Polêmica no Carnaval

Mangueira vai levar para avenida ‘uma compreensão bíblica sobre Jesus’

Para o pastor Henrique Vieira, que participará do desfile, o “Jesus bélico, guerreiro, intolerante e armado, pregado em muito lugar", nada tem a ver com o que a Bíblia ensina

Henrique Vieira, ao lado do carnavalesco Leandro Vieira, diz que o enredo retrata um Jesus que ensinou a amar e colocou o amor como a marca da sua vida e dos seus discípulos. 'Um amor que deve ser a marca de quem pretende segui-lo'

São Paulo – O enredo do Carnaval 2020 da escola de samba Estação Primeira de Mangueira, do grupo especial do Rio de Janeiro, cantará na avenida um Jesus Cristo que nasceu pobre, sem a pele branca de sua imagem mais popular. Alguns atores negros já foram inclusive convidados pela escola para representar faces de Jesus na avenida: Humberto Carrão, Lázaro Ramos e Henrique Vieira, também teólogo, historiador e pastor evangélico.
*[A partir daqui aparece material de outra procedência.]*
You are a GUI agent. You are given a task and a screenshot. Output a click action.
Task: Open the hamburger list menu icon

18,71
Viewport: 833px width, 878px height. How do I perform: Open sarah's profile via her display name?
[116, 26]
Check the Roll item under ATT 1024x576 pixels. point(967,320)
Essas faces representarão o Jesus que andou ao lado daqueles que a sociedade virou as costas, oferecendo-lhes sua face mais amorosa e desprovida de intolerância. Que com sabedoria, separou o joio do trigo, semeou terrenos férteis e jamais deixou sequer uma ovelha para trás. Que exaltou os humildes e condenou o acúmulo de riqueza, insurgindo-se contra o comércio da fé, desafiando a hipocrisia dos líderes religiosos de seu tempo. Que questionou o poder do império romano, condenando a opressão e inflamando o discurso dos algozes com seu comportamento pacifista e suas ideias revolucionárias. E que teve um fim conhecido: foi torturado, padeceu e morreu.
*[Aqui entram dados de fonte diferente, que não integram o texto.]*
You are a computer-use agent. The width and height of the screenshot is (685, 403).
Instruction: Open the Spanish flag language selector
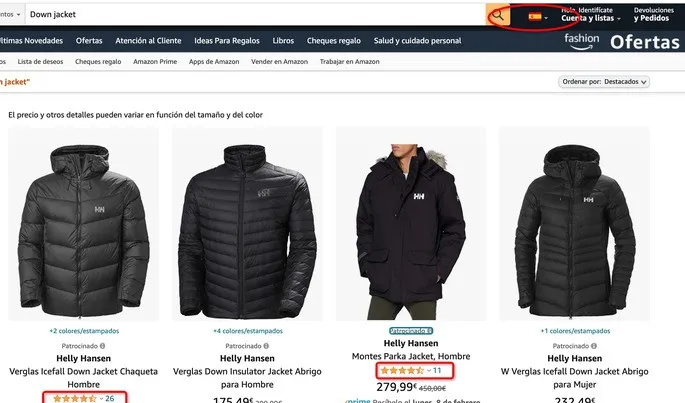coord(538,17)
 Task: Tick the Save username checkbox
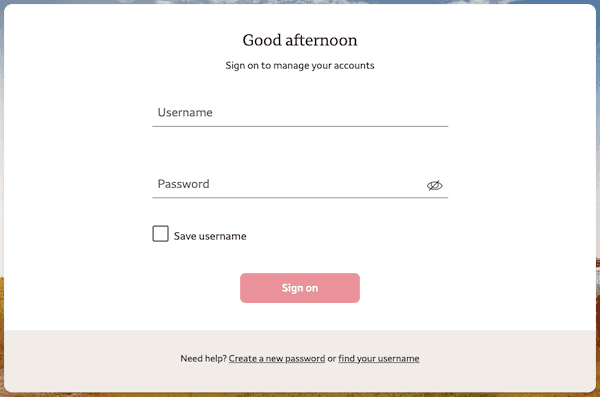pyautogui.click(x=160, y=234)
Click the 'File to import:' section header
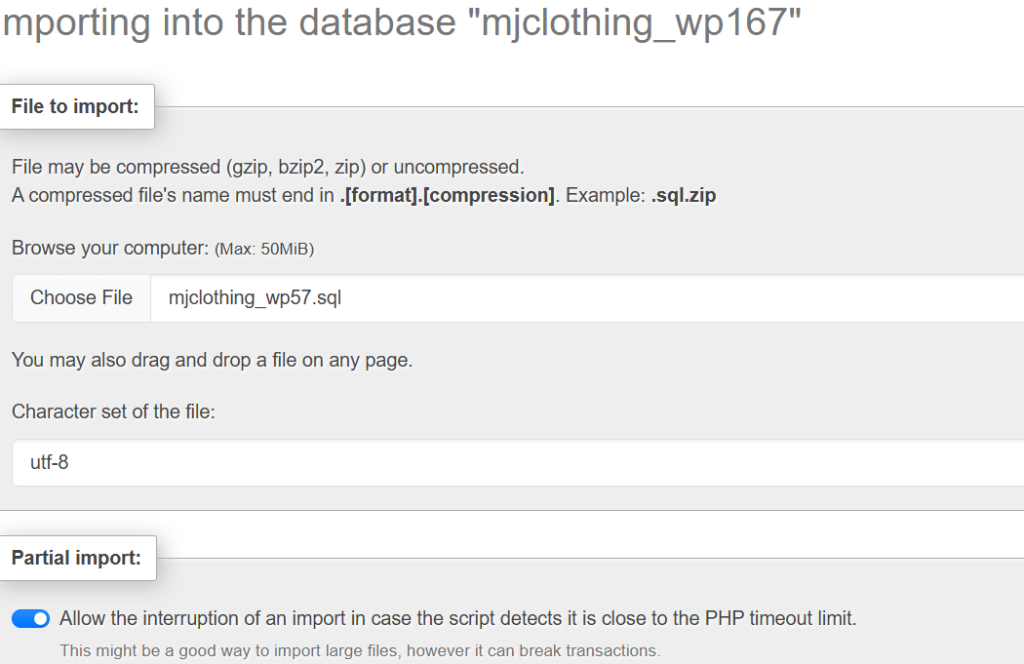 click(75, 106)
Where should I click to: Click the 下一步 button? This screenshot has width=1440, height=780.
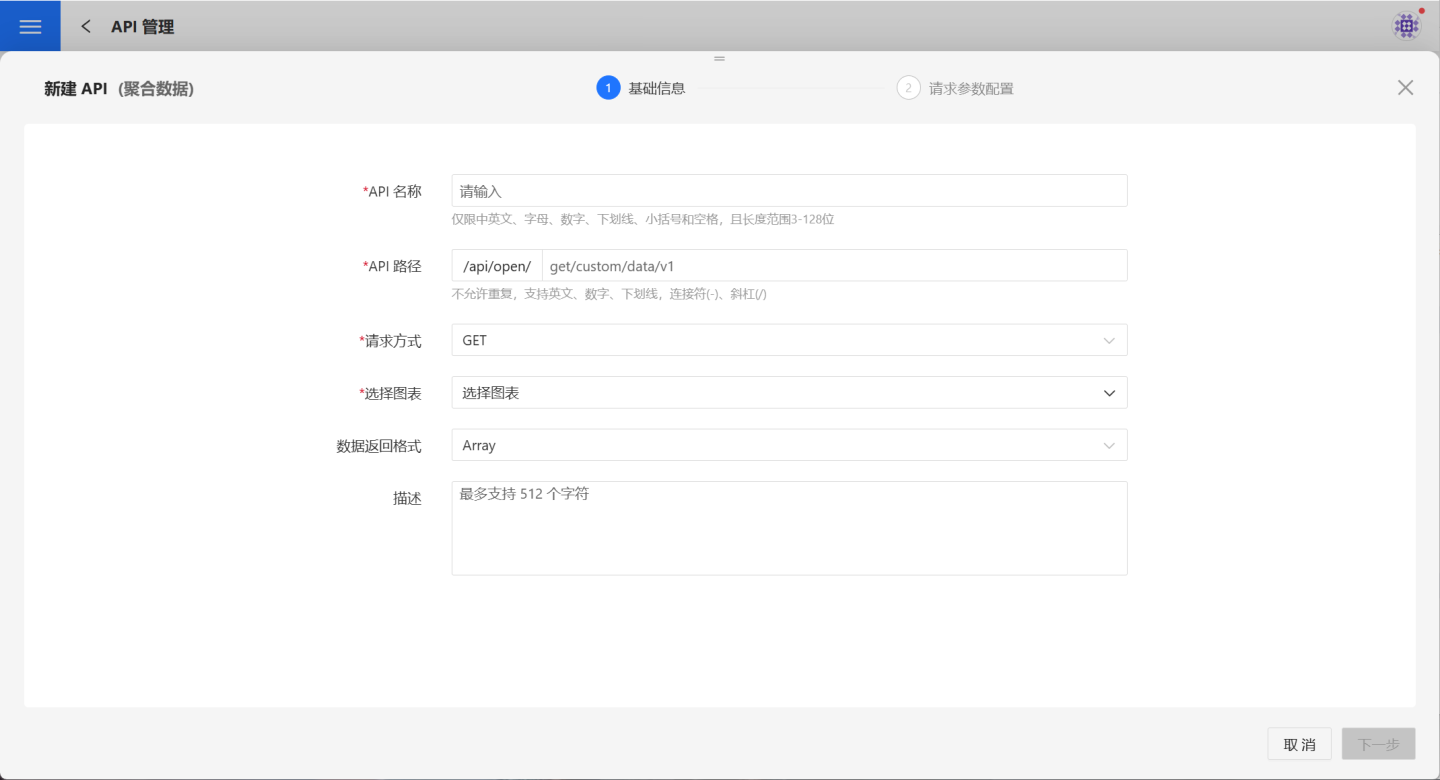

O tema, que já está causando alvoroço  nas redes sociais – há quem diga que a Mangueira é “uma escola partidária de esquerda” e que “vai falar mal de Jesus” – é coerente com  a mensagem da Bíblia segundo o pastor Henrique Vieira, da Igreja Batista do Caminho, em Niteroi (RJ).  “A Mangueira vai levar para a avenida uma compreensão bíblica a respeito de Jesus. Ou seja, muita coerência com o que está na Bíblia, com o Evangelho e com os ensinamentos de Jesus. Então eu vejo na proposta da escola um Jesus muito coerente com aquele que está registrado nas páginas do Evangelho”, disse à RBA.
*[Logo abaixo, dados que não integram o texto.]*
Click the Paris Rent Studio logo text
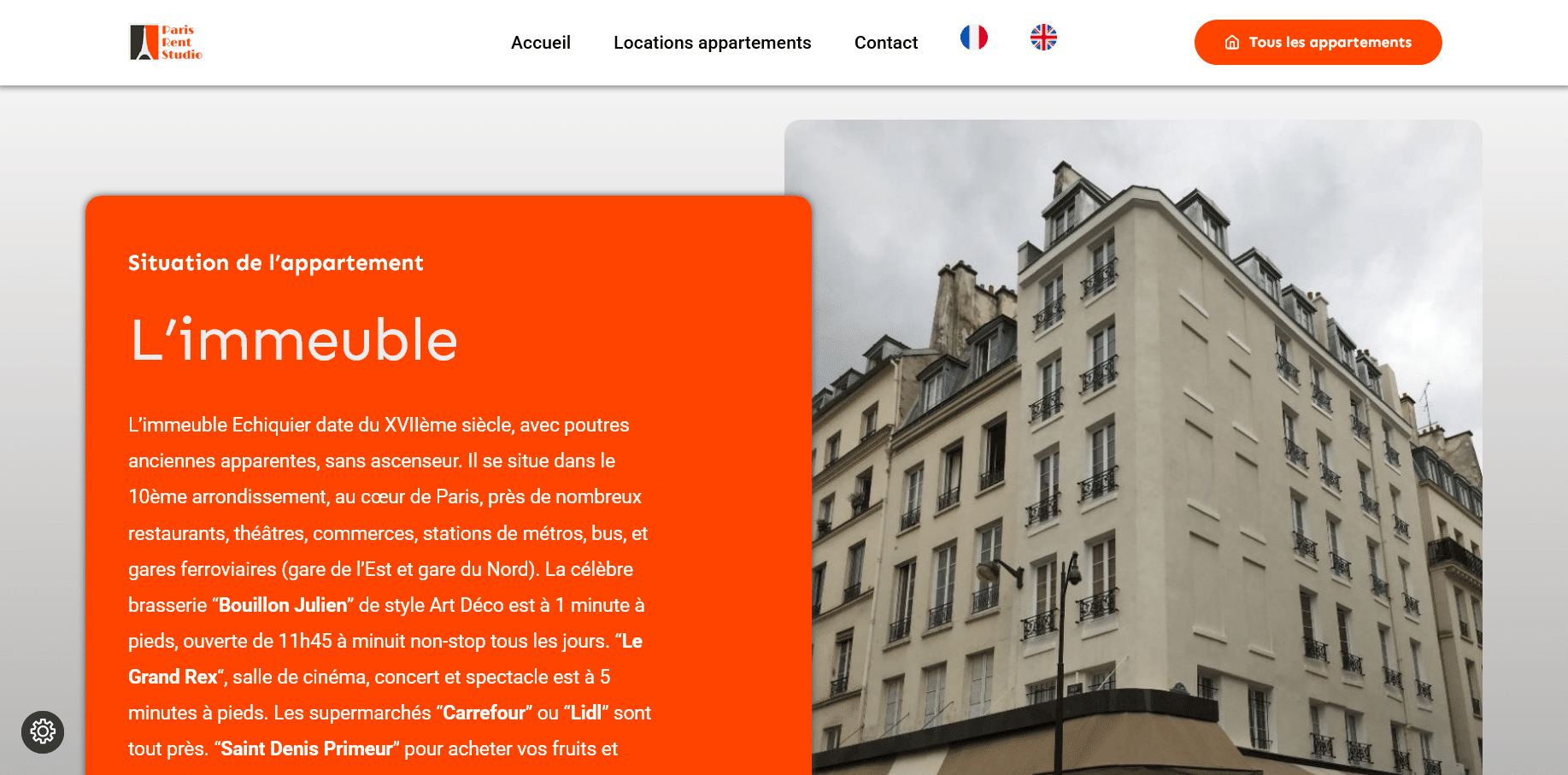The image size is (1568, 775). [182, 42]
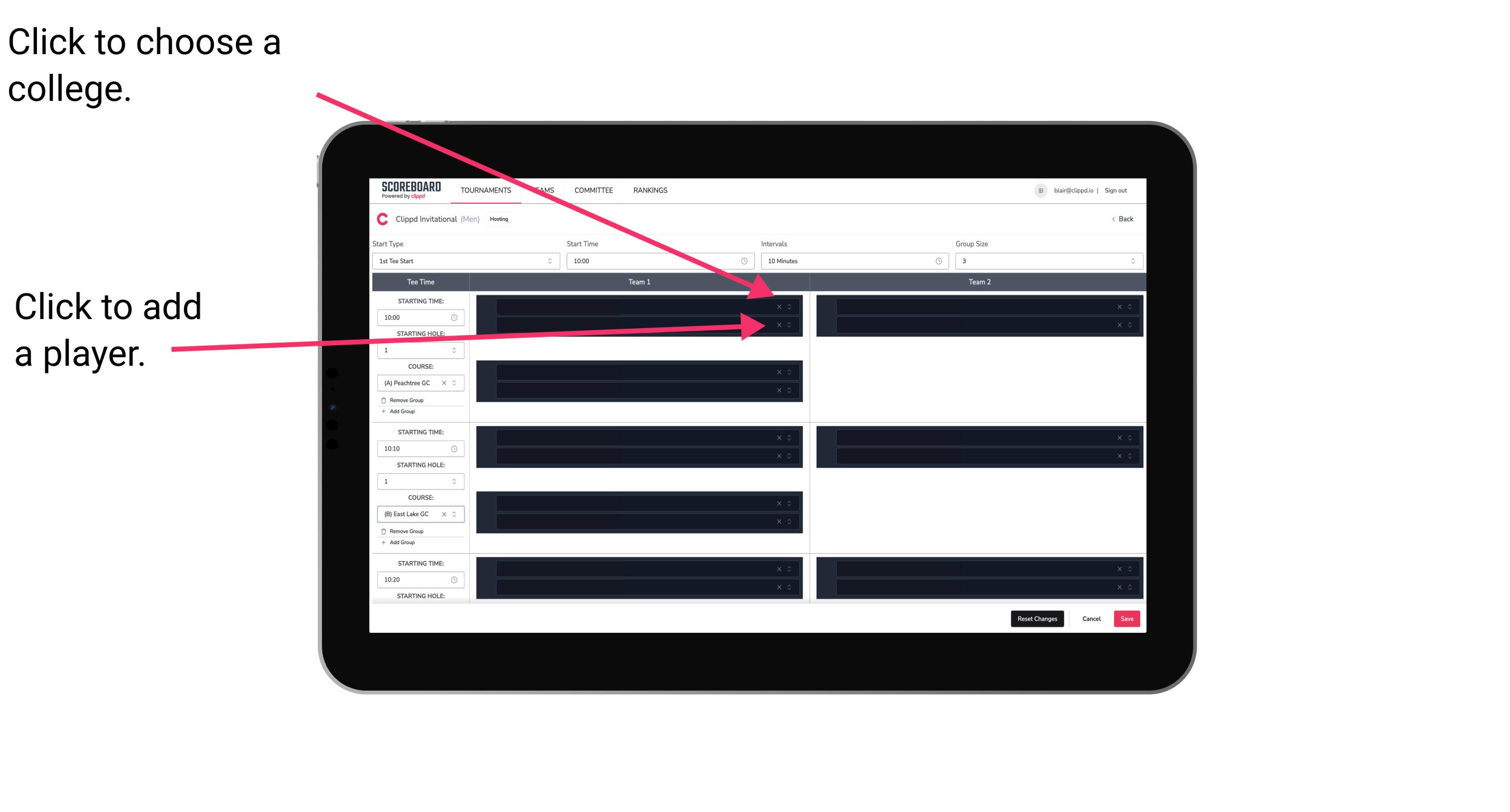Screen dimensions: 1510x812
Task: Toggle Starting Hole stepper up arrow
Action: point(457,348)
De acordo com o ator e pastor, também militante dos direitos humanos, o enredo – para o qual contribuiu – retrata um Jesus que ensinou a amar e colocou o amor como a principal característica da sua vida e dos seus discípulos. Um amor, aliás, que deve ser a marca de quem pretende segui-lo”.

 

“Um Jesus que andou principalmente com os pobres, os famintos, os miseráveis e também aquelas pessoas que eram hostilizadas e alvo de preconceito, de discriminação, de violência. O Jesus que acolheu em vez de condenar, que abraçou sem distinção as pessoas ao invés de julgar e excluir, que nunca recorreu a arma, à violência, nunca recorreu a vingança, que nem desejou o mal aos seus algozes. Então esse Jesus, sim, que caminhou com o povo, se colocou ao lado dos pobres, que respeitou as diferenças, que acolheu as pessoas que eram desprestigiadas e alvo de preconceito”.

 

Henrique Vieira lamenta que atualmente, na maioria dos lugares, é pregada uma mensagem distorcida, de um Jesus que quase nada tem a ver com a Bíblia. Hoje muito provavelmente Jesus seria executado em nome de Jesus, porque se prega o Jesus bélico, guerreiro, intolerante, armado, que controla o comportamento das pessoas, que julga, que condena, que promete prosperidade material e acúmulo de riquezas e caminha com os poderosos, um Jesus moralista. E esse Jesus não tem nenhuma conexão com aquele que está nas páginas do evangelho.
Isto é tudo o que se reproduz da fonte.